Harvey triggered increase in area's homeless, advocates say

Laura Garcia By Laura Garcia

Jan. 29, 2018 at 10:21 p.m.
Updated Jan. 30, 2018 at 6 a.m.

Bridgette Postel, right, and Michael Rojas visit with  Ginny Stafford of Mid-Coast Family Services after dropping off food for the warming center at Central Church of Christ.

Bridgette Postel, right, and Michael Rojas visit with Ginny Stafford of Mid-Coast Family Services after dropping off food for the warming center at Central Church of Christ.    Evan Lewis for The Victoria Advocate

The number of people needing permanent housing in Victoria and Calhoun counties increased by 58 percent during the past year.

Every January, homeless advocates document the number of people living on the streets and in shelters on a single day to qualify for federal funding for homeless programs.

The Point-in-Time homeless count is different every year, said Ginny Stafford, executive director of Mid-Coast Family Services.

Last year, officials discovered that 142 people needed permanent housing in the area; this year that number was 225.

At least 99 of those counted said they were homeless because of Hurricane Harvey.

The Victoria Area Homeless Coalition, which coordinates the count, found 42 people living in cars, sheds and on the street on Thursday compared to 66 last year in both Victoria and Calhoun counties.

"It's not really reliable, but it's the best number we've got," Stafford said.

The weather was not nearly as cold during the count as it was last year, so Stafford wondered why the number of unsheltered people decreased.

She believes many families are living together. VISD has at this point documented 1,035 homeless students.

After looking at the data collected, Coalition President Lisa Griffin noticed the number of individuals living in shelters or part of a rapid re-housing program had increased from 76 to at least 183. This includes 91 individuals who are homeless because of Harvey.

Griffin, who is the director of homeless prevention programs at Mid-Coast, said supportive housing options for the chronically homeless had increased by 27 units because of a grant from the U.S. Department of Housing and Urban Development.

These supportive housing funds came in just as the community suffered a loss of beds for the homeless.

Salvation Army, which operates the men's shelter in Victoria, has been closed for repairs since Harvey.
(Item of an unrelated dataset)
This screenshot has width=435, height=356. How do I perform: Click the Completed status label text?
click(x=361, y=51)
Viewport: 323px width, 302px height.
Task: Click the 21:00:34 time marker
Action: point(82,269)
This also meant the closure of the night-time soup kitchen.

House of Dreams was closed at the end of 2016 and is expected to reopen later this year to accommodate pregnant high school students.

Restoration House provides a home for women recovering from substance abuse and Mid-Coast Women's Crisis Center provides a shelter for domestic violence and sexual assault victims.
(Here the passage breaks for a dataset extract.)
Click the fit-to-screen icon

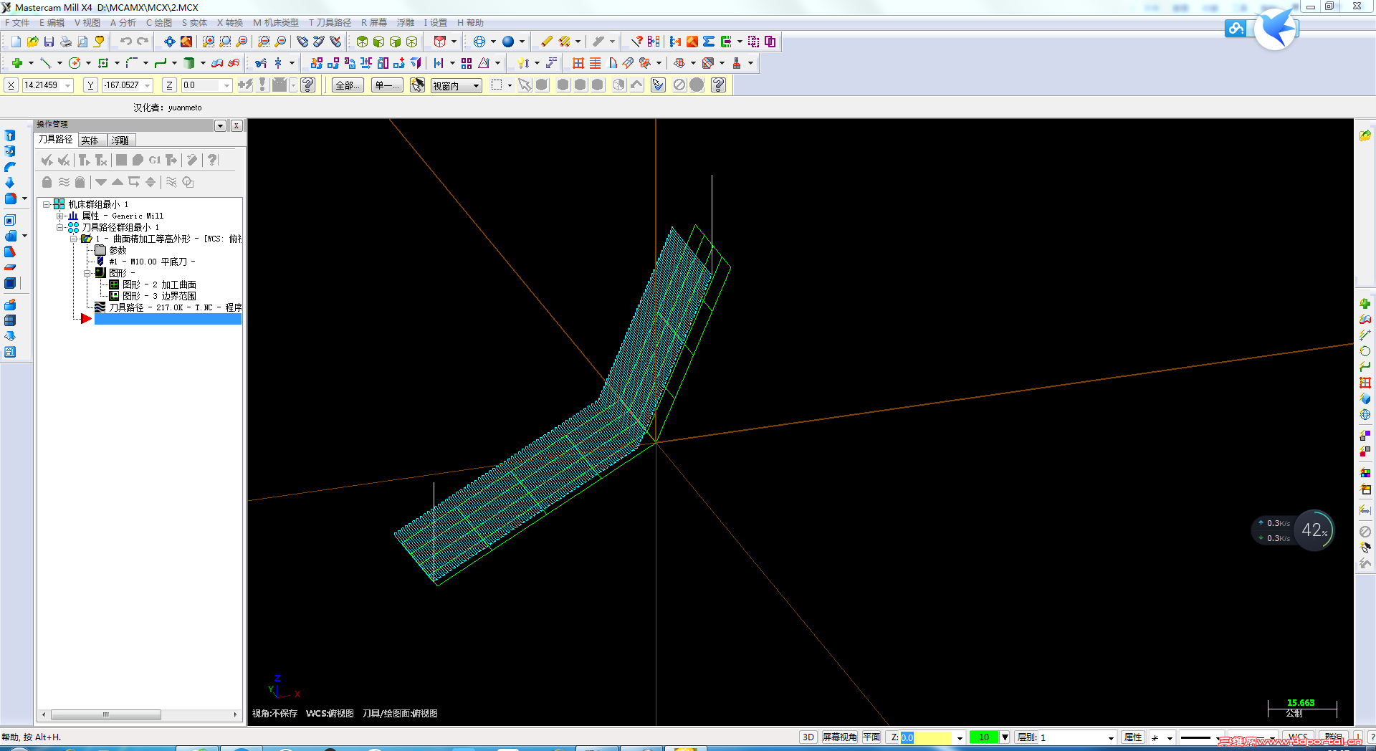(x=169, y=42)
Perpetual Help Home, which also houses women and children, sustained damage from Harvey and beds were reduced.

Rushing Wind Fellowship typically opens its church as an emergency shelter during harsh weather conditions.

Stafford said a clearer picture came from this season's warming shelters, which were operated by the coalition.
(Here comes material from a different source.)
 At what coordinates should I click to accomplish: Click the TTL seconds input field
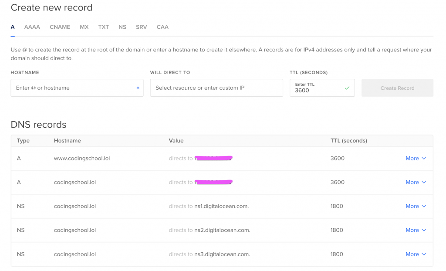(x=318, y=90)
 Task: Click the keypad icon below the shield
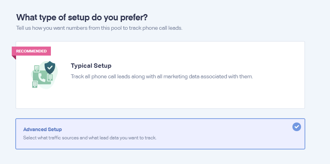tap(50, 77)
"It reminds us of the reality," she said. "It gave the volunteers the chance to hear their stories."

Griffin said there were 64 people who stayed in the warming shelters, which included 47 men, 16 women and one youth.

She said eight of those people have now found housing.

These coalition warming shelters were funded by local donors last month when they asked for help.

"It's really made a difference," she said.